I think the first sentence probably gives you a clue as to how I was feeling that year….  SUPER STRESSED.  I was working in a big commercial gym, one of a lot of other trainers all trying to take on enough clients to create a stable and financially viable business.  Sink or swim.

The lady who told me I was a sh*t trainer (she actually used stronger words than that), was a lady I had taken on as a client because I needed the money… or at least that was what I believed at the time.  She was certainly not my ideal person to train.  Highly opinionated and desperate to believe that all her problems were someone else’s fault, refusing to train effectively in the gym, and within three short weeks telling me that her inability to drop the ridiculous amount of weight she had decided was appropriate to lose in that short amount of time was due to my incompetence as a trainer.

I bent over backwards for that lady.  Re-scheduled all of her last minute cancellations (there were a lot), continually modified my programming to suit all of her ever-changing, imaginary injuries (there were a lot), letting her pay me in a way that suited her since she didn’t like the payment system I used.

After 8 weeks of being stressed to the point of illness every time I saw her name in my diary, I decided to man up and ask her for the money she owed me. And she totally let me have it.  A completely full barrel of f*cks that up until that day I had only ever read about in books.  …well that is a mild exaggeration, but it certainly was language that was highly unexpected, spat out with venom that was even more unexpected. The crux of it was that I was a sh*t trainer, and who the f*ck did I think I was to even think about asking her for money.

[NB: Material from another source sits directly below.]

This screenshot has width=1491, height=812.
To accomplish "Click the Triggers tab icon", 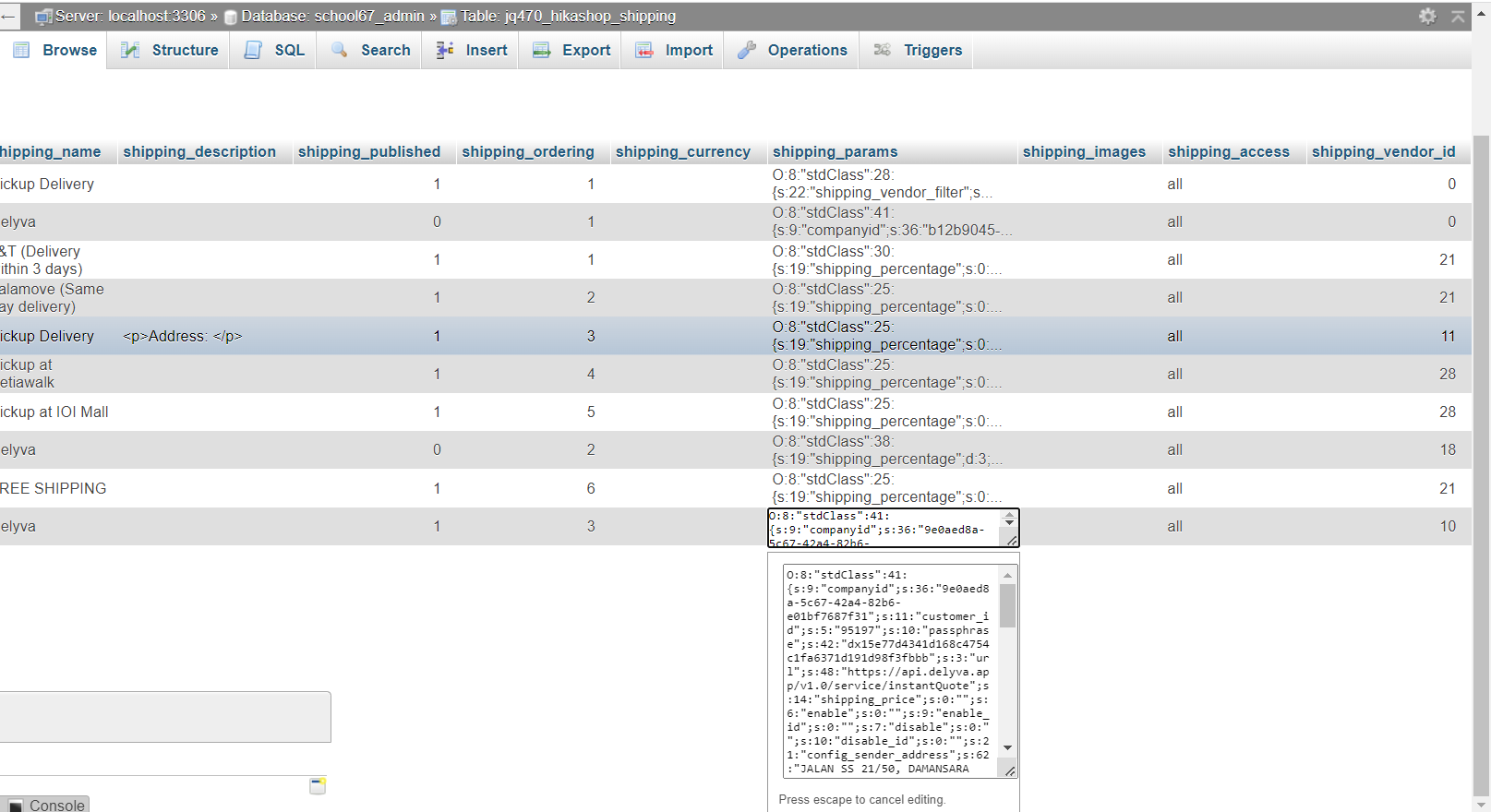I will click(x=883, y=50).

Two things happened that day. 

Firstly I realised just how much it had cost me (financially and mentally) to take on a client who cared less about the goal they told me they wanted than I did.  She was right, I actually was a sh*t trainer because I had let this happen.  I had allowed this lady to let her negative behaviour impact on me.  I immediately looked at my diary, marked out all the clients I had taken on ‘because I needed the money’ and referred them to other trainers.

Secondly I realised just how important it was to have support in an industry that can be as nasty and competitive as any I have ever been involved in.  I was being mentored at the time by a senior trainer (Dave, who later went on to create Primal PT), and it was largely through his support and belief in my ability at this time that allowed me to put this incident (and others) into perspective rather than letting it sap my confidence.

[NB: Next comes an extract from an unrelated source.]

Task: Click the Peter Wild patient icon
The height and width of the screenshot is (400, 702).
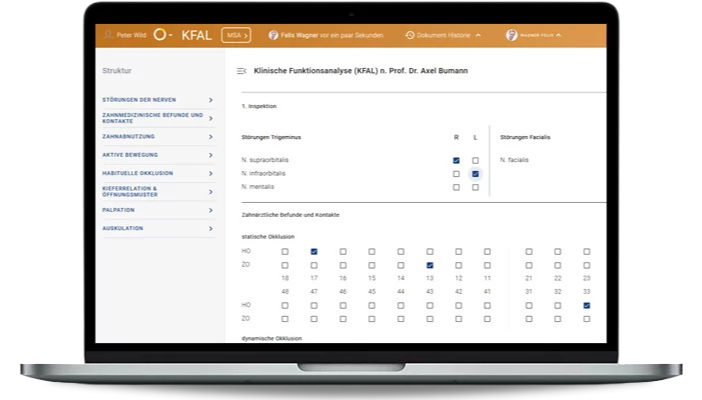Action: 108,35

This was one of a number of learning curves that lead me in to mentoring junior PTs myself, and why now I am so excited now to be in a position to be able to provide mentoring and support to every single new trainer that comes in to The Club where I am now based.

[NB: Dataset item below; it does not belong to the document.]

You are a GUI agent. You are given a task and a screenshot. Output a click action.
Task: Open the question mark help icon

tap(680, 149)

The personal training industry is an interesting one – so many people need us, so many people rely on us for real world advice and our unique problem-solving skills, yet so many of us don’t even last a year.  Not long enough to develop any real depth of knowledge.  Not long enough to become properly established and confident in what we do.  Not nearly long enough to have any real, long lasting effect on the lives of the people who need us.  And the amount of us that last more than 5 years…..

My advice.  Don’t do it alone.  Seek out a mentor.  A senior trainer, or a gym like mine where mentoring is included.  It shouldn’t cost a fortune, it shouldn’t promise to give you the ‘one weird secret to a 6 figure business’.  But it should arm you with the tools and support you need to be successful, confident, and have the longevity you need to make an impact in this amazing industry.